We have incurred and will continue to incur significant increased costs as a result of operating as a public company, and our management will be required to devote substantial time to new compliance initiatives.

As a public company, we have incurred and will continue to incur significant legal, accounting and other expenses that we did not incur as a private company. We are subject to the reporting requirements of the Exchange Act, which require, among other things, that we file with the SEC annual, quarterly and current reports with respect to our business and financial condition. In addition, the Sarbanes-Oxley Act, as well as rules subsequently adopted by the SEC and Nasdaq to implement provisions of the Sarbanes-Oxley Act, impose significant requirements on public companies, including requiring establishment and maintenance of effective disclosure and financial controls and changes in corporate governance practices. Further, in July 2010, the Dodd-Frank Wall Street Reform and Consumer Protection Act, or the Dodd-Frank Act, was enacted. There are significant corporate governance and executive compensation related provisions in the Dodd-Frank Act that require the SEC to adopt additional rules and regulations in these areas such as “say on pay” and proxy access. Recent legislation permits emerging growth companies to implement many of these requirements over a longer period. We have taken advantage of this new legislation, but we may be required to implement these requirements sooner than budgeted or planned and thereby incur unexpected expenses. As of June 30, 2023, the market value of our common stock held by non-affiliates exceeded $700.0 million. Consequently, we will be a large accelerated filer and will therefore cease to be an emerging growth company effective December 31, 2023. As a result of this transition, we will be subject to certain disclosure and compliance requirements that apply to other public companies but did not previously apply to us due to our status as an emerging growth company and expect to incur additional legal and financial compliance costs as a result. Stockholder activism, the current political environment and the current high level of government intervention and regulatory reform may lead to substantial new regulations and disclosure obligations, which may lead to additional compliance costs and impact the manner in which we operate our business in ways we cannot currently anticipate.

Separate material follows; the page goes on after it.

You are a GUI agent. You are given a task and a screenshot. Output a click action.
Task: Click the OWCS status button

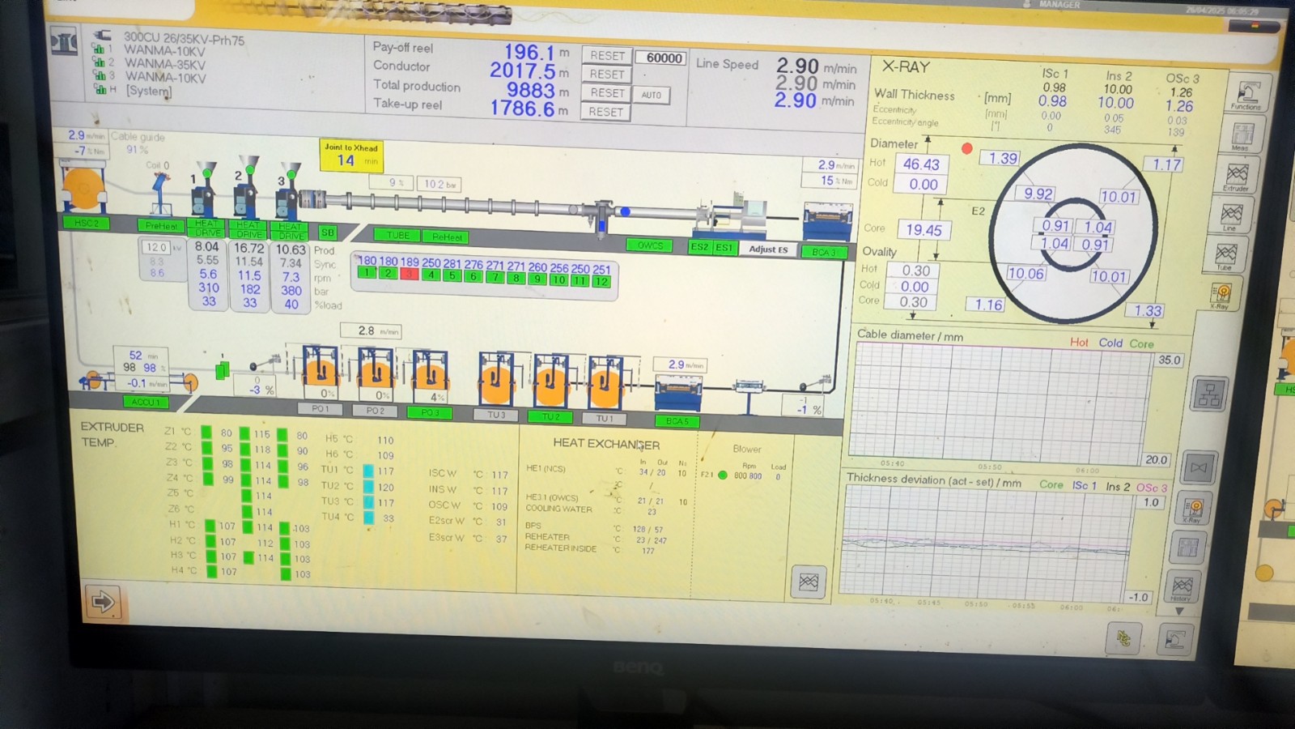pyautogui.click(x=649, y=245)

We expect the rules and regulations applicable to public companies to continue to substantially increase our legal and financial compliance costs and to make some activities more time-consuming and costly. If these requirements divert the attention of our management and personnel from other business concerns, they could have a material adverse effect on our business, financial condition and results of operations. The increased costs will decrease our net income or increase our consolidated net loss and may require us to reduce costs in other areas of our business or increase the prices of our approved medicines and any then-approved product or services. For example, we expect these rules and regulations to make it more difficult and more expensive for us to obtain director and officer liability insurance and we may be required to incur substantial costs to maintain the same or similar coverage. We cannot predict or estimate the amount or timing of additional costs we may incur to respond to these requirements. The impact of these requirements could also make it more difficult for us to attract and retain qualified persons to serve on our board of directors, our board committees or as executive officers.

If securities or industry analysts publish inaccurate or unfavorable research about our business, our stock price and trading volume could decline.

The trading market for our common stock depends in part on the research and reports that securities or industry analysts publish about us or our business. If one or more of the analysts who covers us downgrades our stock or publishes inaccurate or unfavorable research about our business, our stock price may decline. If one or more of these analysts ceases coverage of our company or fails to publish reports on us regularly, demand for our stock could decrease, which might cause our stock price and trading volume to decline.